╔══

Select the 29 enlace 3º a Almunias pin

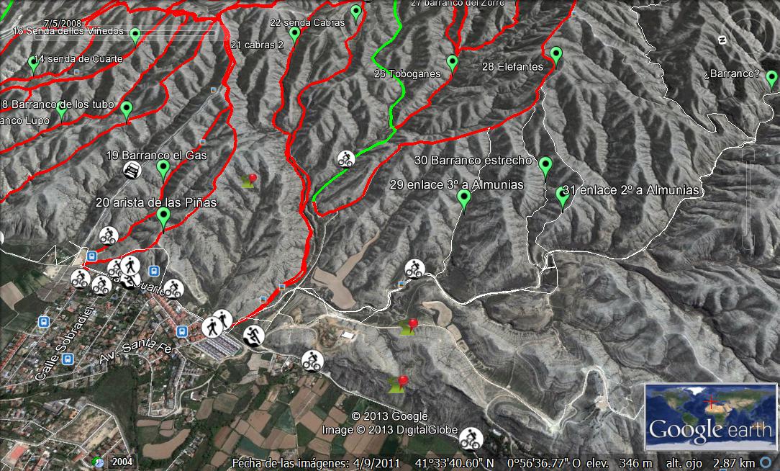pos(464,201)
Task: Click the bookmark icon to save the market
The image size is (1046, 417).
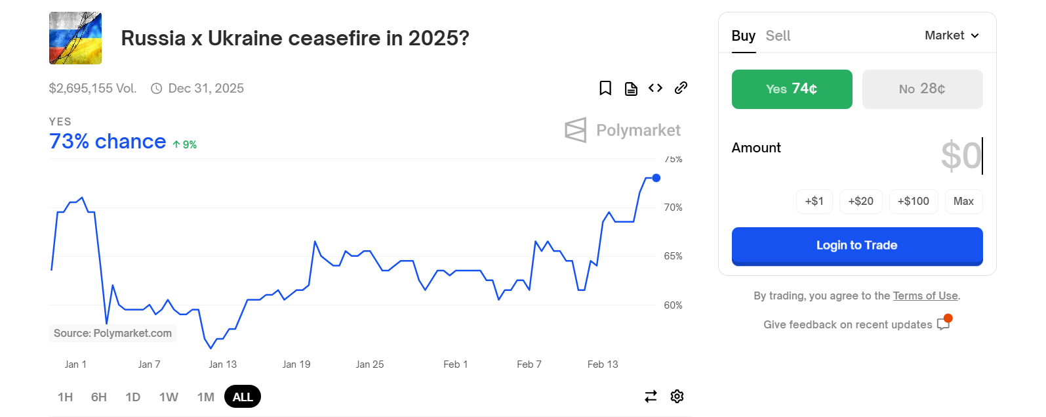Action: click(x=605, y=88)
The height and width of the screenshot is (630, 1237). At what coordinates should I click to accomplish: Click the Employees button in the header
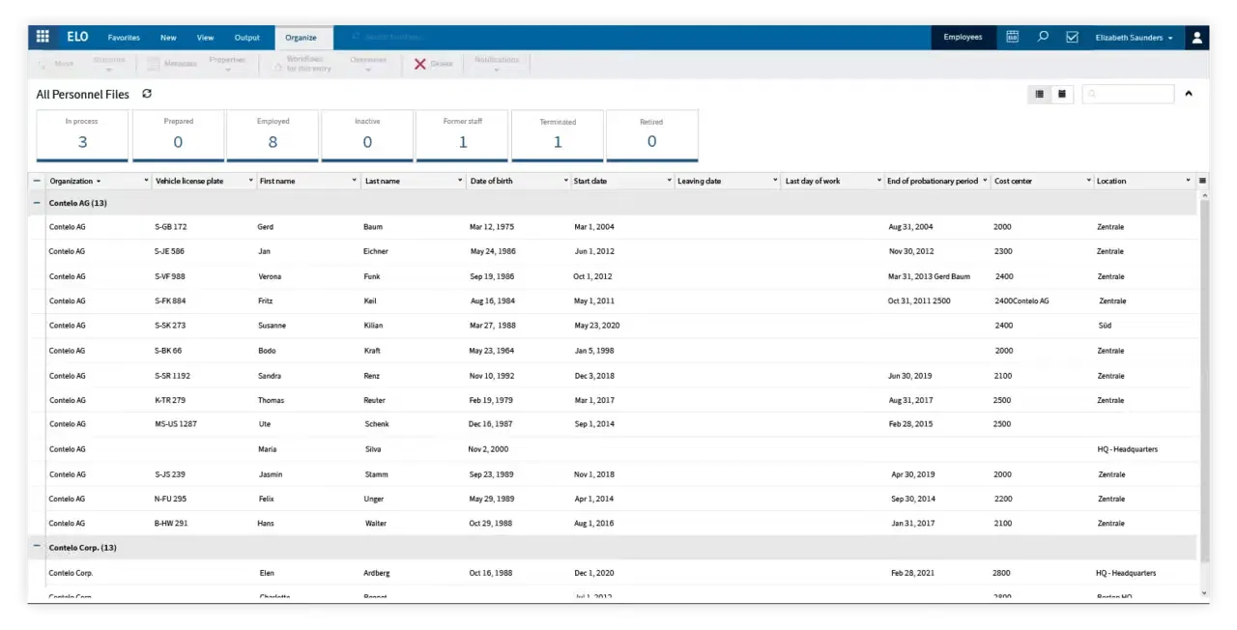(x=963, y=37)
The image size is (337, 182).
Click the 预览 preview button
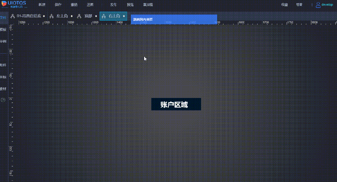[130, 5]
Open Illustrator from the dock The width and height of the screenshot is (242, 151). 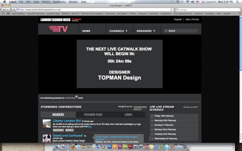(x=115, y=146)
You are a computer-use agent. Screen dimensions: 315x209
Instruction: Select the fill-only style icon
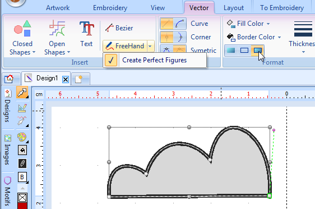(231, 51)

╚══
╔══

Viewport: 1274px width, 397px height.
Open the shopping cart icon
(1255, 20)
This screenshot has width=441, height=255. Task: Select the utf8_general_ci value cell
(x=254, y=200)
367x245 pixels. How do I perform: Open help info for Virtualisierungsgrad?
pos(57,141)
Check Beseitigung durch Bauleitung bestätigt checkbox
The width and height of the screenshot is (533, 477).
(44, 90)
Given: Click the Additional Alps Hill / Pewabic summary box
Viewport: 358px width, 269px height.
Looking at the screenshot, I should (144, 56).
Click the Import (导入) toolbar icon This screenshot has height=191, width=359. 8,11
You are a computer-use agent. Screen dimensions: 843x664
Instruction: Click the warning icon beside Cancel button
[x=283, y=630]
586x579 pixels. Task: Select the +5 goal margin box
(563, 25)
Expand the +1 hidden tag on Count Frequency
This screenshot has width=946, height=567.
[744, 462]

╚══
╔══

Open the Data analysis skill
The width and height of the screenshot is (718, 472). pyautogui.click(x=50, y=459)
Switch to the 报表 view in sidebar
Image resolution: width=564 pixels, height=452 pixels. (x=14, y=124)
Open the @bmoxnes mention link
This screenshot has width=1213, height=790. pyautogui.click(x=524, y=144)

╚══

• [PROBLEM REQUIREMENTS]:
Which lines of the listing above hold the word "agent"? Copy each of them.

• [EXERCISE ANSWER]:
You are a computer-use agent. Screen dimensions: 315x209
You are a computer-use agent. Screen dimensions: 843x664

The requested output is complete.